My military service coincided with a time of domestic upheaval in this country, as the civil rights movement and the anti-war movement spilled into the streets across the breadth of this land. I remember training for riot control knowing full well that I could never use a bayonet on a fellow human being; yet, the uniform I had been conscripted to wear identified me as a keeper of the status quo. Nothing could have been farther from the truth...

The day Bobby was shot, I was stationed at Fort Riley, Kansas, an old cavalry post dating back to the time of Custer. After hearing the news, I got in my car and drove ninety miles to Lawrence, a university town that was an oasis of sanity in an inhospitable land, intending never to return. A few hours later, I made my way back, though no one on post had been aware of my mini-rebellion. It wasn't the first time I had gone AWOL undetected; nor would it be the last...

I will never believe that Bobby's murder, like others before and since, was not politically motivated. I have no doubt that he would have been victorious in the 1968 Presidential election had he lived; instead, we got Nixon and Agnew, an administration whose excesses and paranoia pale in comparison to the misdeeds of the current occupants of the executive branch...

I note with interest that the Lakota Nation has today withdrawn from all treaties with the United States government. The treatment of indigenous people in this hemisphere and around the world is a matter of shame for us all. My best wishes to our Lakota brothers and sisters in their struggle. Their courage and dignity are an inspiration.

Mitaku Oyasin! We are all related!

Angry Jenny said...

Thanks for posting Lythande, I was hoping you would bring some first hand experience to this subject. There's no doubt in my mind that the country would have been completely different today if Bobby were to be president and I am too certain he would have won that election. I had no idea you were drafted but it doesn't surprise me. I think you're courageous, thanks again for the comment.

Lythande said...

Of all my friends, I was the only one drafted, and the least likely to ever take a life...

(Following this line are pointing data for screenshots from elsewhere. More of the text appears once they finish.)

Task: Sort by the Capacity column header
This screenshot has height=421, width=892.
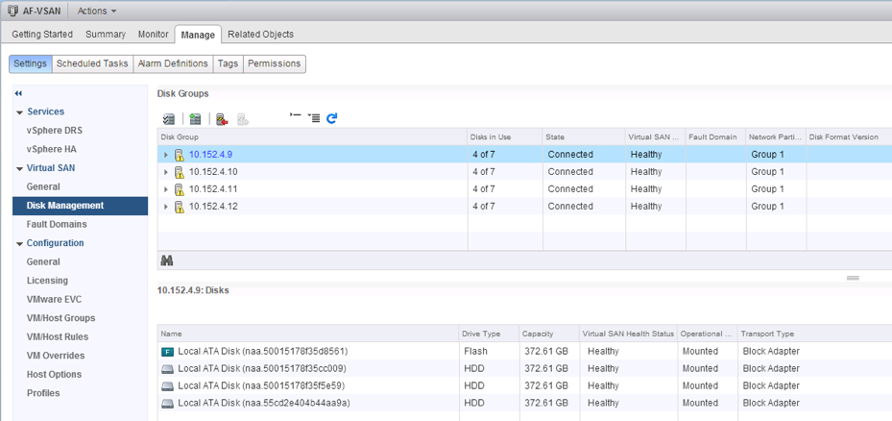Action: (538, 334)
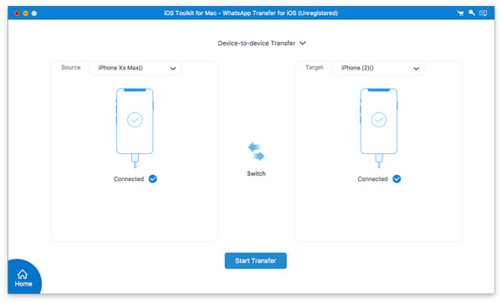Image resolution: width=502 pixels, height=303 pixels.
Task: Click the Switch arrows icon
Action: pos(256,152)
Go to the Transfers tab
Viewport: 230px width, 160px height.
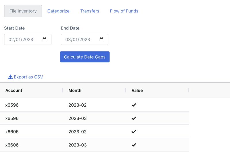pos(90,11)
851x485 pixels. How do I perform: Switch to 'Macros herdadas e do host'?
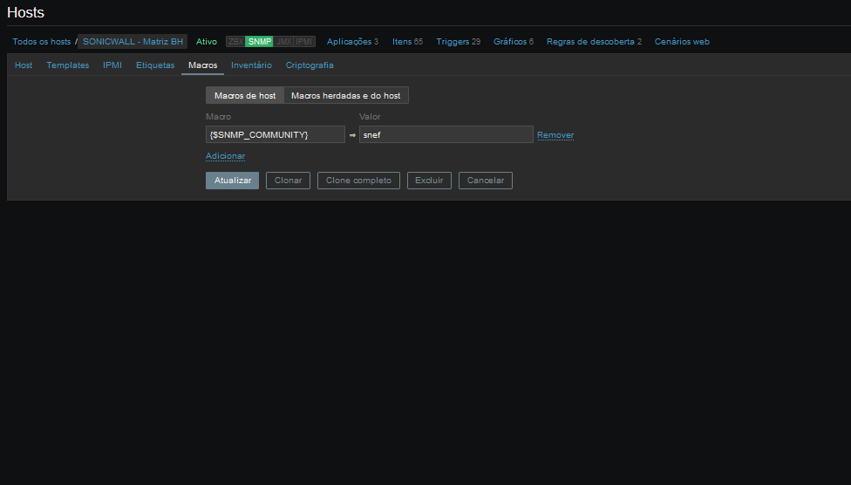(x=345, y=96)
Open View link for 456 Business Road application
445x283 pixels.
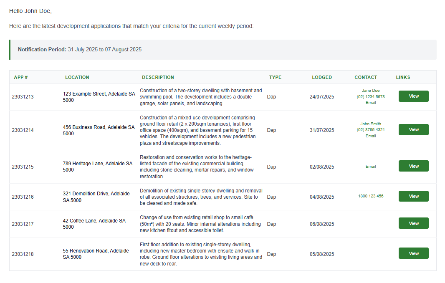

My father was a WWII veteran of the D-Day landing at Normandy Beach. I recoiled in horror at the opening segment of Saving Private Ryan, knowing that my dad had somehow made it through that nightmare...

I don't possess that kind of courage, though I think I could easily give my life in defense of a loved one, but in truth, I would be far more likely to chart a course of least resistance that would somehow offer a way out of an untenable situation, as I have on several real life occasions.

Another of my heroes is Alexander Dubcek, who led the Velvet Revolution against Soviet totalitarianism in the Prague Spring of 1968, at a time when it seemed that humanitarian voices of reason were being heard from many points on the globe. Though the Czech intellectual revolution was eventually quashed with military might, it only postponed the inevitable...

Those who do not learn from history are doomed to repeat it...

Despite my age, I have been able to maintain a certain naivety and faith that humanity's finest aspirations will eventually win out over mankind's baser instincts, but it will only happen when all people and all cultures come to the realization that we are truly all related....

Getty72 said...

I so truly agree with lythande's comment "Those who do not learn from history are deemed to repeat it..."

I am too young to remember JFK and RFK but have learned so much about them and my parents have told me so much about them too. I live in the UK and can honestly say that their untimely deaths affected the whole world. Both of my parents can clearly remember the moment the news was announced on the TV and radio. The world could have been so different.....

Thank you for posting such a powerful post.

Kindest regards ~ Graham

Angry Jenny said...

Thanks so much for your input Graham. I am glad that people can look to past examples of courageous humans and see how different the world could have been if their lives weren't taken so soon.